So che sei qui by Avit Clèlie, recensione in anteprima

Care Crazy,
oggi sono qui per parlarvi di So che sei qui, il romanzo auto-conclusivo della scrittrice Avit Clèlie, in uscita oggi 15 settembre con Mondadori, per la collana Omnibus. Si tratta di un romanzo autoconclusivo, lontano dalle solite tematiche a sfondo erotico, parliamo infatti più di un romanzo introspettivo, dove l’amore può nascere in posti e in momenti in cui non riesci nemmeno ad immaginarlo. Leggete di seguito la storia di Elsa e  Thibault.



Titolo: So che sei qui

Autrice: Avit Clélie

Casa editrice: Mondadori ( collana Omnibus)

Data uscita: 15 Settembre

Genere: Contemporary Romance

Elsa ha trent’anni, adora la montagna e le gite in alta quota. Ma è a causa di questa passione che ora si trova in un letto d’ospedale, dopo una brutta caduta da una parete ghiacciata. 
È in coma da venti settimane. Sente tutto, ma nessuna delle persone accanto a lei se ne accorge.
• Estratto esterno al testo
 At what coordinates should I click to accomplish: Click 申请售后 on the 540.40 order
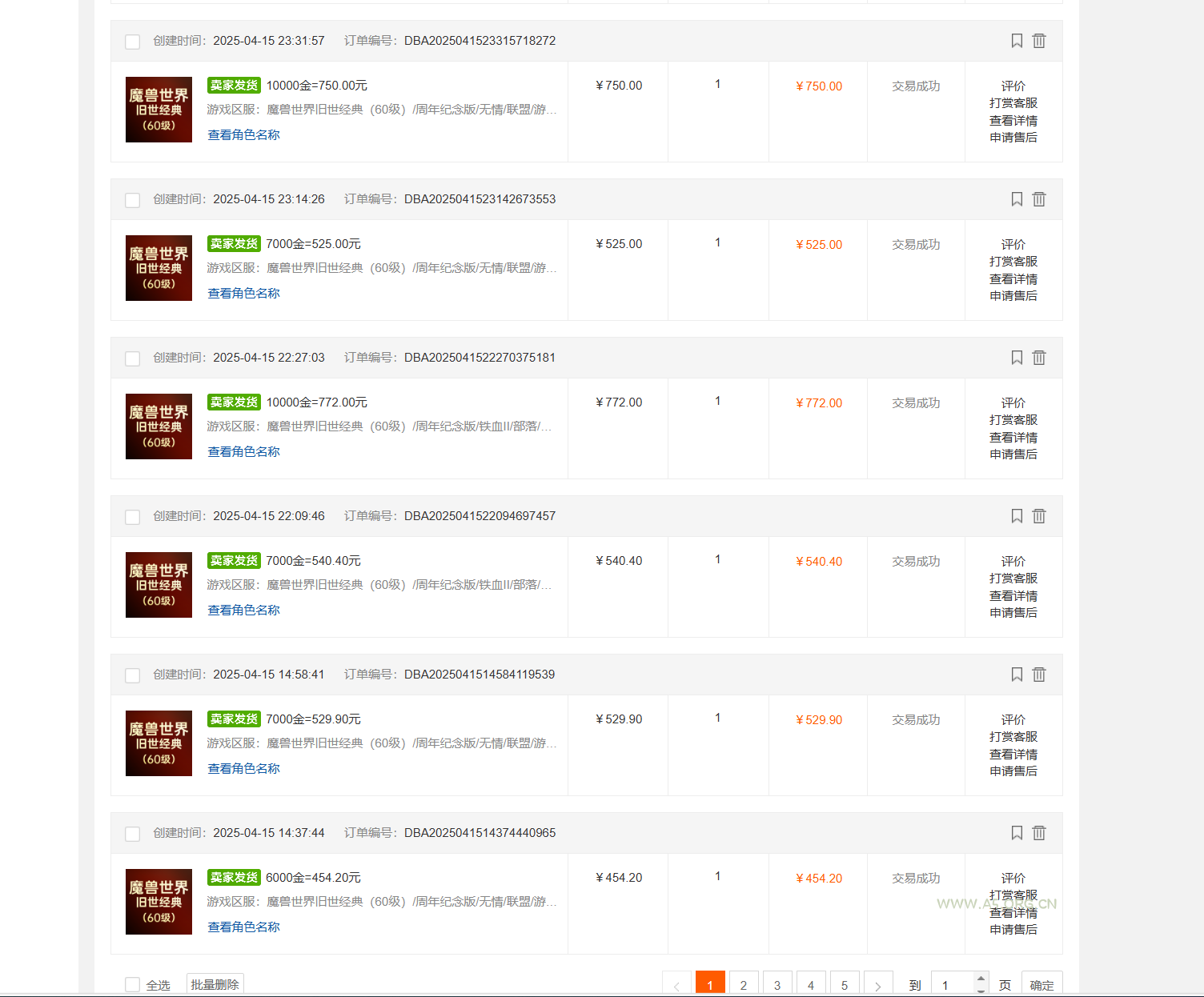pyautogui.click(x=1013, y=613)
Un giorno, per errore, entra nella sua stanza un ragazzo sconosciuto. Thibault non sa nulla della storia di Elsa, ma inizia a parlarle, conosce i suoi amici, qualcosa nella ragazza addormentata che profuma di gelsomino e gli sembra così dolce lo tiene legato magneticamente alla sua stanza. Giorno dopo giorno torna a farle visita. Ed Elsa? Sente tutto, ma non può rispondere. Non può chiedere a quel ragazzo gentile di prometterle che tornerà anche il giorno dopo, non può dirgli che sa riconoscere il suono della sua risata in corridoio e che ora quasi sente il calore del suo bacio sulla guancia. Thibault non sa che Elsa non si risveglierà più, perché a breve la staccheranno dalle macchine che la tengono in vita. L’hanno deciso i medici, la famiglia ha acconsentito. Tutti credono che sia impossibile che Elsa si risvegli, eppure ogni volta che Thibault entra nella stanza il suo cuore…




Come vi dicevo prima So che sei è un romanzo che nulla ha a che vedere con l’erotismo, le storie d’amore passionali e travolgenti, gli uomini in carriera. Ma ci parla di un argomento delicato, e che viene trattato poco nei romanzi: la dolce morte.
Questa è la storia di Elsa, una ventinovenne che è in come da mesi, e le cui condizioni di salute sono tali da spingere i medici a prendere in considerazione l’idea di staccare la spina. Conosceremo la storia di Elsa, tramite i suoi ricordi e il suo senso più sviluppato: l’udito. Attraverso flashback scatenati da sensazioni extra corporee, dovute a ciò che avviene attorno a se , Elsa ci racconta che si ritrova li da mesi, in coma, in seguito ad un incidente avvenuto durante un arrampicata in montagna. Per Elsa la montagna oltre che ad un lavoro, era ed è  la sua più grande passione, e per lei è solo un brutto incubo il ricordo di quel nodo forse non troppo stretto. Passa le sue giornate con il proprio corpo immobile nel letto d’ospedale, mentre i suoi ricordi, le sue sensazioni e il suo udito sono in subbuglio. Percepisce tutti i rumori attorno a se, e cerca di immaginare le persone e le cose che avvengono nella sua stanza. Aspetta ansiosa le visite sporadiche dei suoi genitori, di sua sorella e dei suoi tanti fidanzati, e dei suoi amici di cordata. Passano così lenti e noiosi tutti i giorni sempre uguali, fino a quando nella sua stanza non entra per sbaglio un ragazzo : Thibault.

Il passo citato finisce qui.